Once you’ve placed all your spending into categories, do the math: Divide the total of each category by your total monthly income.

Let’s work through an example. The Census Bureau says the U.S. median income is just over $31,000. After taxes, that’s a net of around $2,000 a month.

Using the 50-30-20 rule, $1,000 should go to needs, $600 to wants, and $400 to savings and paying down debt.

Granted, that’s a tough ask. Taking care of housing, food, transportation, and other basic needs on $1,000 a month is daunting, if not impossible. So your ratios may be different. Your “needs” money may take up the bulk of your income, and your savings percentage may be nonexistent.

So where should you start?

Take a hard look at your needs. Any item you can eliminate or reduce helps rebalance your ratios. Pay special attention to recurring expenses. Every year we shop for better insurance rates; every year we do a little better. (It’s amazing how discounts suddenly appear when your business may be lost.)

Same is true for things like cable; call and say, “I think I need to cancel my cable subscription. It’s too expensive,” and the rep will magically find ways to cut your costs.

Take a close look at every need and see if there’s a way to reduce, or work to someday eliminate, the cost.

Take a harder look at your wants. Right now what you really need — and should really want — is to gain a sense of financial freedom. Short term, that will likely mean a little sacrifice.

But once you get through the period, barring unforeseen circumstances, you will never have to take such harsh measures again. Trust me: The tradeoff is worth it.

Be smart about savings. Financial experts love to say “pay yourself first.” And you should. But sometimes paying yourself means paying off high-interest debt. As Warren Buffett says, “If I owed any money at 18 percent, the first thing I’d do with any money I had would be to pay it off. It’s going to be way better than any investment idea I’ve got.”

So if you have high-interest-rate debt, see paying it off as a form of investment — because it is. Putting an extra $100 toward a high-interest debt is like making 15 percent on that $100. And there’s a bonus: Once that debt is paid off, the principal portion of the payment comes out of your “needs” category, making your ratios shift even more in your favor. 

The Bottom Line

Keep in mind the 50-30-20 rule is just a guide. If your income is relatively low and you have a big family, saving 20 percent may be a struggle.

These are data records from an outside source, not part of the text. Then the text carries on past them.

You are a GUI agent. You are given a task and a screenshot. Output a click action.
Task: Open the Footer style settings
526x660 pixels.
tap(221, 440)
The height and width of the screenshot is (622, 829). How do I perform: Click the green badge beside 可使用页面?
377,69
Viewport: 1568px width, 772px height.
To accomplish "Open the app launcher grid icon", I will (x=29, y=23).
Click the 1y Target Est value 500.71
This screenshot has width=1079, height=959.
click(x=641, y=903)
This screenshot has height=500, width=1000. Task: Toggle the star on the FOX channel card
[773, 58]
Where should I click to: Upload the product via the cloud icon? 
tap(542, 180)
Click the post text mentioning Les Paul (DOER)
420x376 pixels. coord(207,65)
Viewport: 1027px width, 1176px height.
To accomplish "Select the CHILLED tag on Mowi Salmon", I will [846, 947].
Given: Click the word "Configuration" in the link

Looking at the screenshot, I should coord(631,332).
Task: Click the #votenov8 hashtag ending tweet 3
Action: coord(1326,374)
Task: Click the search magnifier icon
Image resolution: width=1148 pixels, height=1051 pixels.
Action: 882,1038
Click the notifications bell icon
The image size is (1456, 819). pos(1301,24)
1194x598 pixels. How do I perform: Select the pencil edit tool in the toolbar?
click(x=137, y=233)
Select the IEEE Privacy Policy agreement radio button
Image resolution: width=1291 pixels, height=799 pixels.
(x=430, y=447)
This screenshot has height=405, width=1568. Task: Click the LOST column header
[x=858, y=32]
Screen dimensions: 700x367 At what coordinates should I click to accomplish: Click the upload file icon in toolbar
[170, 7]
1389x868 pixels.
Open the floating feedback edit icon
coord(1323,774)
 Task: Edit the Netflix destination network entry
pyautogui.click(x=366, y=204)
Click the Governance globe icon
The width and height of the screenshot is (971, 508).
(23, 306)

If you’re doing relatively well and want to put 20 percent down on your first home, “only” saving 20 percent may mean it takes a while to get there. (The median house price in Austin, Texas, is more than $400,000, which means you’ll need to save $80,000 just to cover the 20 percent down payment.)

That’s why the real value of the 50-30-20 rule may be that it forces you to take a close look at what you spend — and at your short- and long-term goals. 

If you can generate more income, great: The more you make, the more money available to fund each category. Still, making more money is only partly in your control. You can get a part-time job. Or start a side hustle. Or work incredibly hard to increase your business’s revenue, or your income.

But there are only so many hours in the day. And building an extremely successful business takes time.

So, for now, the only way to have more money is to spend less money. Knowing when a need is actually a want. Knowing when an upgrade is a want, and not a need. Knowing that money you spend today is not money you get back — and that putting money aside now is the only way to build wealth.

Knowing where, and how, you spend money — and making smart decisions about where and how to spend it in the future.

That’s the only way to achieve at least some degree of financial freedom, and to enjoy the increased number of choices that come with it.